Kenneth Morris did not call his versions of Chinese poems translations, but, rather, recensions--a kind of revision of a historical text, based on critical study of the original. To Ella Young he wrote:
The business of making these is difficult sometimes and interesting always. Chinese poems mean as much as you can see in them. There is no definite end to the meaning.
Morris kept a small bound book which he told Ella Young was his "dearest treasure," and he described it as follows:
It is my prose translations of Chinese poems, the first step towards the verse versions. I made them from the verses of various translators: where they are marked Fletcher (and in many other cases) comparing the translations with the Chinese originals. "Recensions" they would perhaps be called. My object was to get at the meaning without a word of ornament. I was out in quest of essential poetry, believing that those poets had it, and determined to let no beautiful wording come in. In that last, I failed. I see there are many beautiful rhythmed lines, but they got in in spite of me. I was seeking stark accuracy and truth to the Chinese poets' meaning.

• _Data excerpts_:
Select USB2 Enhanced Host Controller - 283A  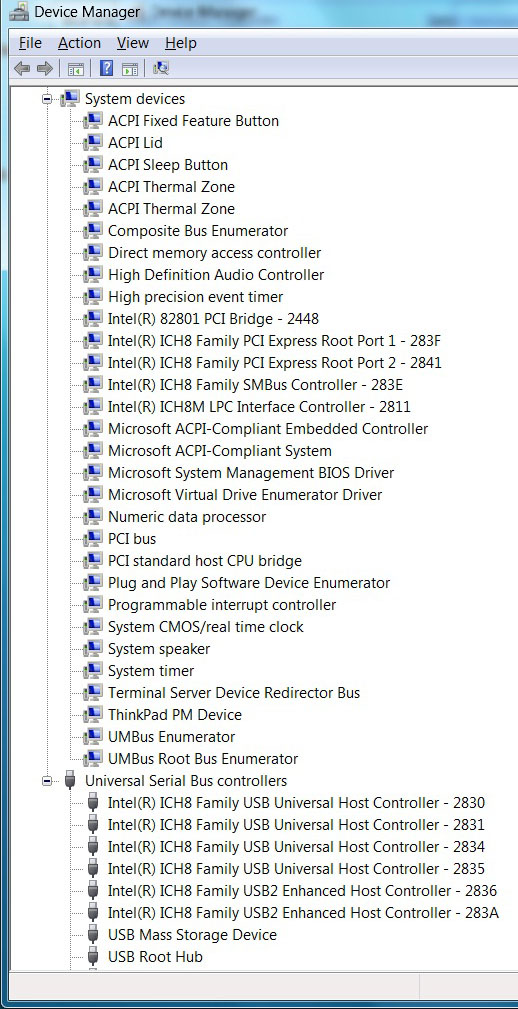(x=303, y=912)

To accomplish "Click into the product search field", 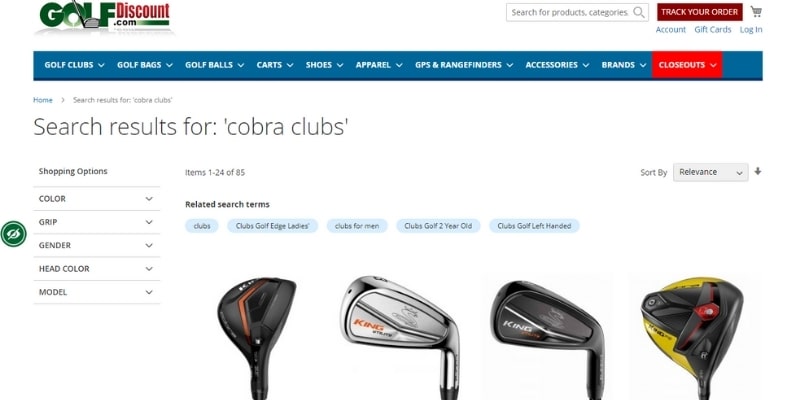I will pos(569,12).
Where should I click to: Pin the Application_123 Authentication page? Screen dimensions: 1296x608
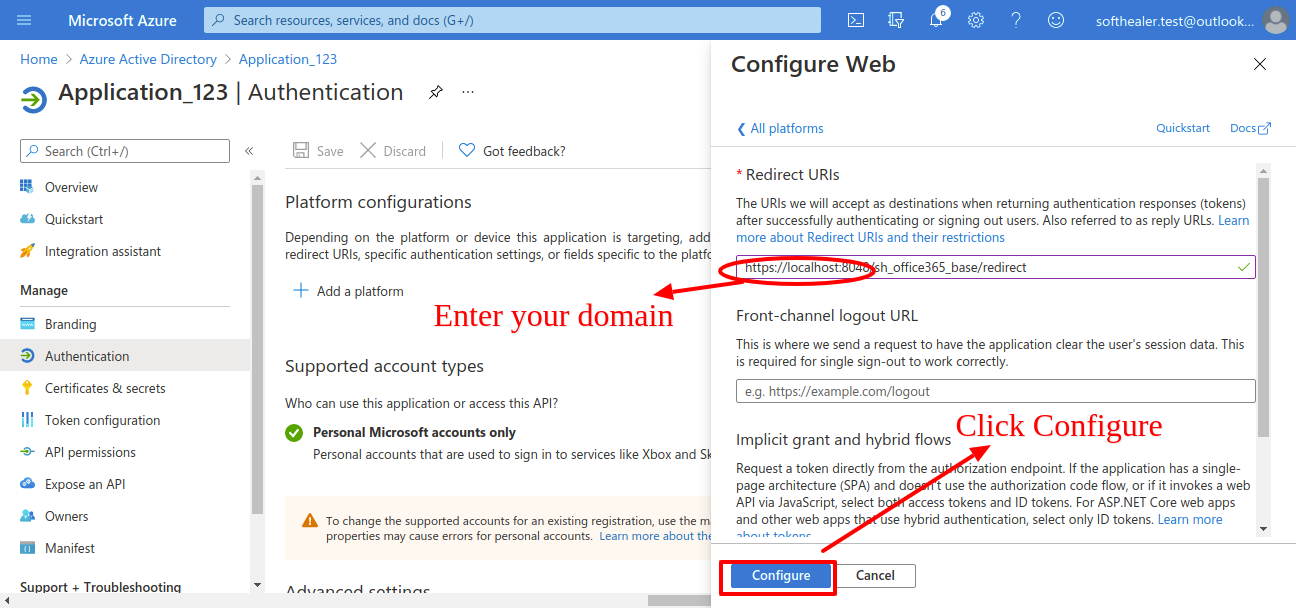[436, 92]
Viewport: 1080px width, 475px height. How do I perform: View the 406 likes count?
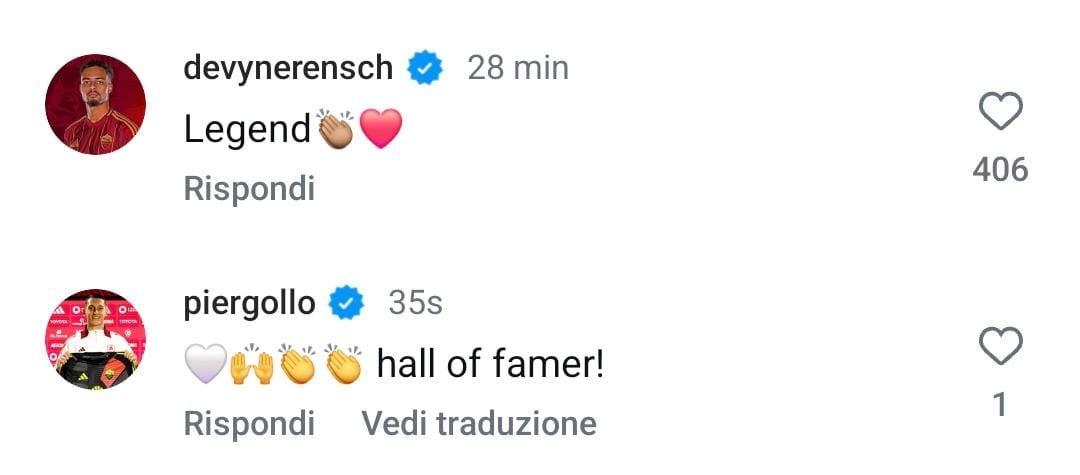(x=1000, y=170)
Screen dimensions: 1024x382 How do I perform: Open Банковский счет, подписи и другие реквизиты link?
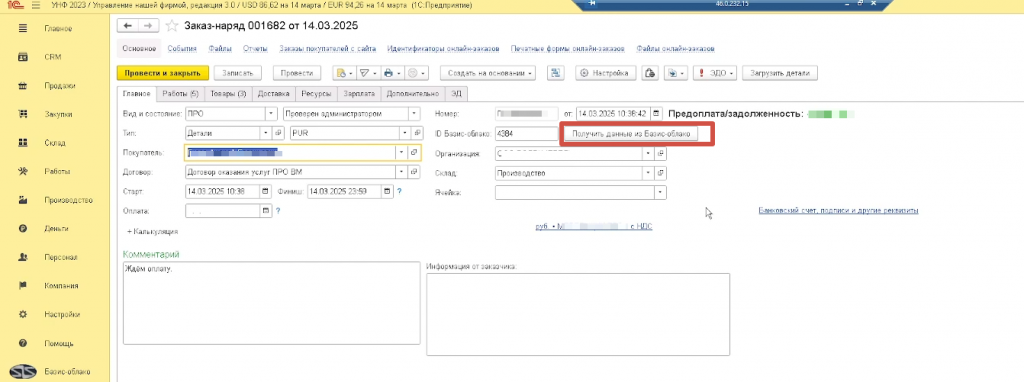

• _Problem description_: In the text above about Kenneth Morris's versions of Chinese poems, quote the words between "Kenneth Morris did" and "to the meaning.", inclusive.

• _Result of the task_:
Kenneth Morris did not call his versions of Chinese poems translations, but, rather, recensions--a kind of revision of a historical text, based on critical study of the original. To Ella Young he wrote:
The business of making these is difficult sometimes and interesting always. Chinese poems mean as much as you can see in them. There is no definite end to the meaning.